EDITORIAL: For Genocide survivors, closure is nowhere near
Tuesday, September 24, 2019

There is so much going on in the world at the moment, and with the world’s leaders gathered within a space of a few hundred square meters, there is bound to be drama.

It is a place to wash the world’s dirty linen in public, to posture and to receive bad news, as British Prime Minister Boris Johnson soon found out.

His gamble to deal with Brexit his own way blew in his face when the Supreme Court ruled that his decision to suspend parliament was illegal, and his political fortunes could soon be on the way to the burial ground.

Speaking of graveyards, the ghosts of former Spanish leader, Francisco Franco – who died in 1975 – will not rest soon after a court ruled that his remains should be relocated from a national mausoleum to a less controversial location because of his chequered human rights past.

Here at home, another mass grave was discovered in a popular Kigali neighbourhood that contained the remains of over 100 people. Again, this is something many people have failed to reconcile with; that for over 25 years, no one came forward with information about the existence of the grave.

It was not that it was dug in an isolated place, it was in the compound of one of the victim’s residence, in the midst of many other houses.

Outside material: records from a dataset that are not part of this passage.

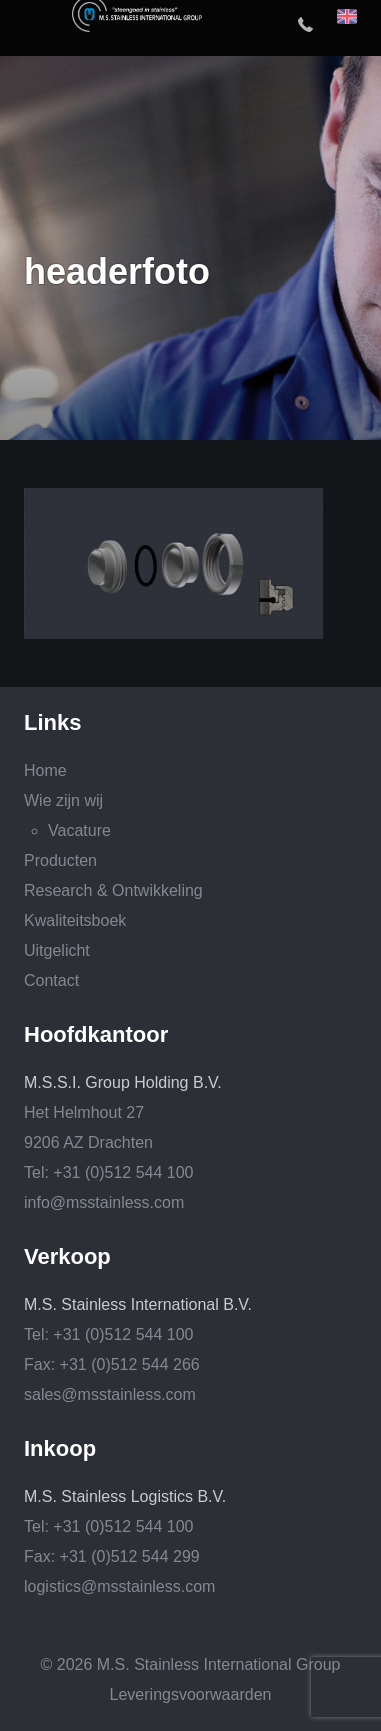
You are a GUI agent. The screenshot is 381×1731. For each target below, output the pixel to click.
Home (45, 770)
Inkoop (60, 1449)
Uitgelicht (57, 950)
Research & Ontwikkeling (113, 890)
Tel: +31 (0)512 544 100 (108, 1172)
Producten (60, 860)
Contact (51, 980)
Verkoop (67, 1257)
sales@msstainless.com (110, 1394)
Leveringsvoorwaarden (191, 1694)
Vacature (79, 830)
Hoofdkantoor (96, 1035)
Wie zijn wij (63, 800)
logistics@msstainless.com (119, 1586)
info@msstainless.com (104, 1202)
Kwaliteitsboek (75, 920)
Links (52, 723)
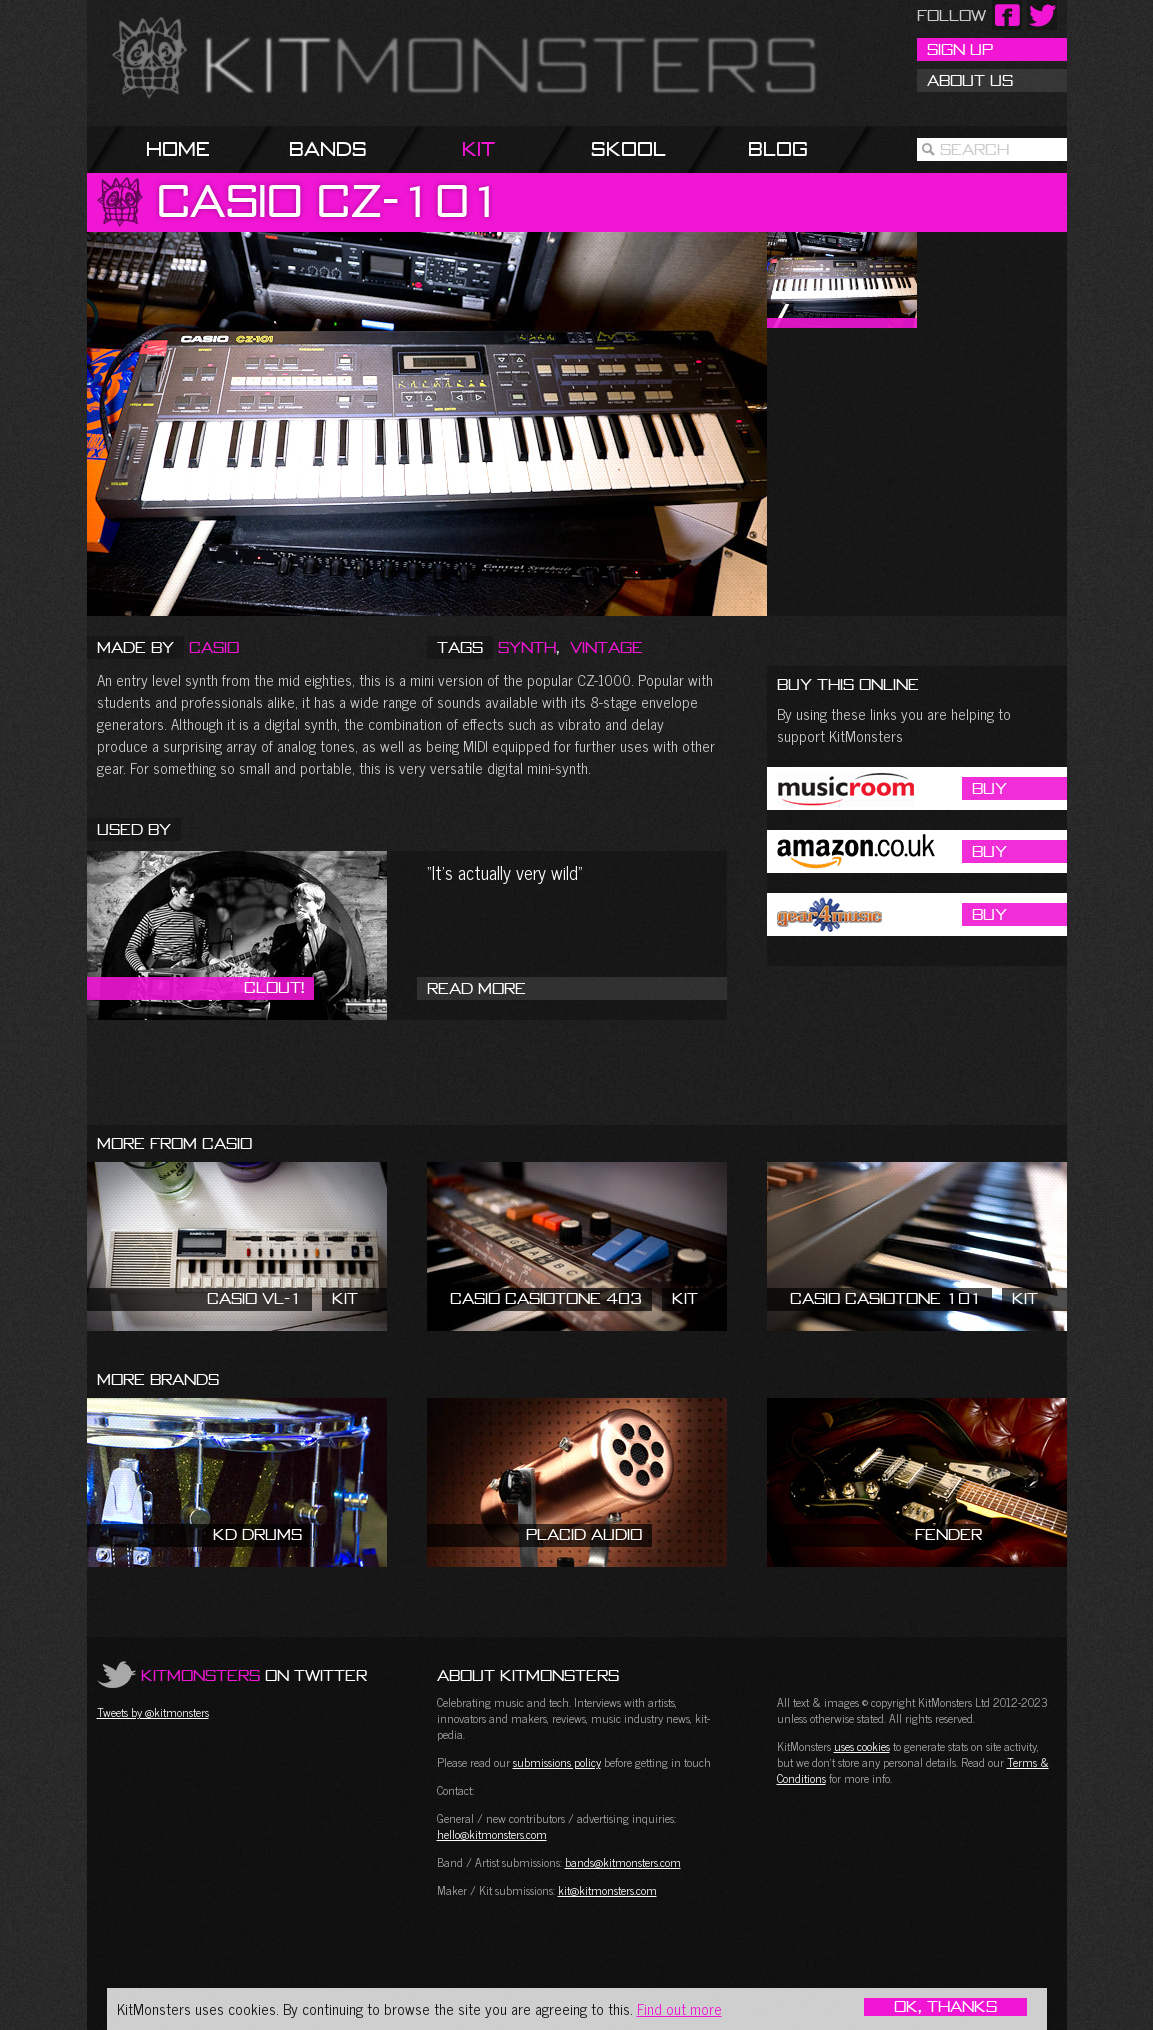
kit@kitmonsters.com (607, 1890)
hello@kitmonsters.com (492, 1834)
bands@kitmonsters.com (623, 1862)
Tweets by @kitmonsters (153, 1712)
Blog (778, 148)
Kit (478, 148)
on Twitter (254, 1675)
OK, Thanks (945, 2007)
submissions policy (557, 1762)
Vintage (606, 647)
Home (178, 148)
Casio (214, 647)
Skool (628, 148)
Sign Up (960, 49)
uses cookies (862, 1746)
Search (974, 149)
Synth (527, 647)
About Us (970, 80)
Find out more (679, 2008)
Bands (328, 148)
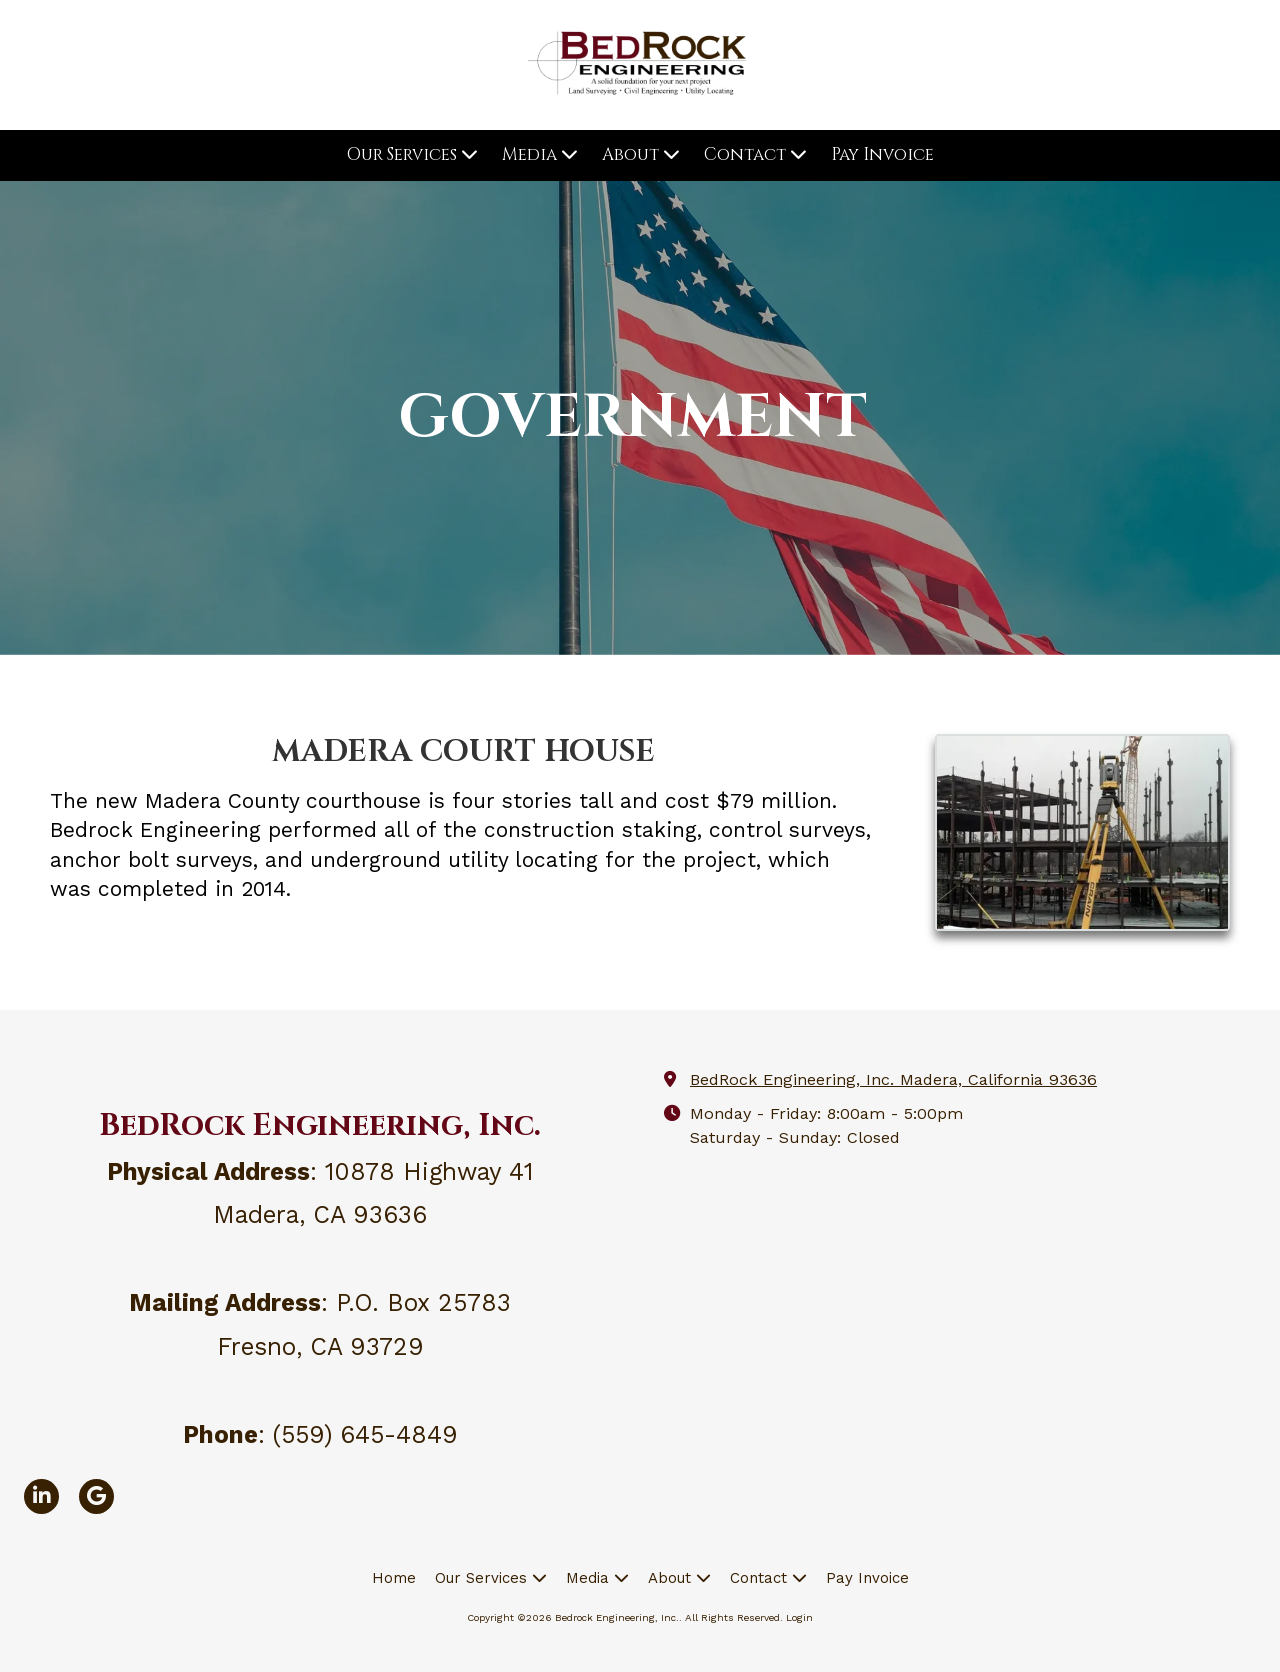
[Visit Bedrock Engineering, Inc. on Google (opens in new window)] (96, 1496)
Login (799, 1617)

But people were still hesitant to come forward.

No foreign leader in New York is aware or is even bothered that people here are still wrestling with their past, seeking a lasting piece of closure. But one can be sure they have an opinion on Franco’s exhumation – in favour or against.

But there is a clear difference between the two cases; while Franco is being stripped of his honours, we are exhuming our people to give them a final honourable resting place that their killers did not wish for them.

That is what gives Genocide survivors the strength to trudge on, and that closure will only come when the last bone has received its honours.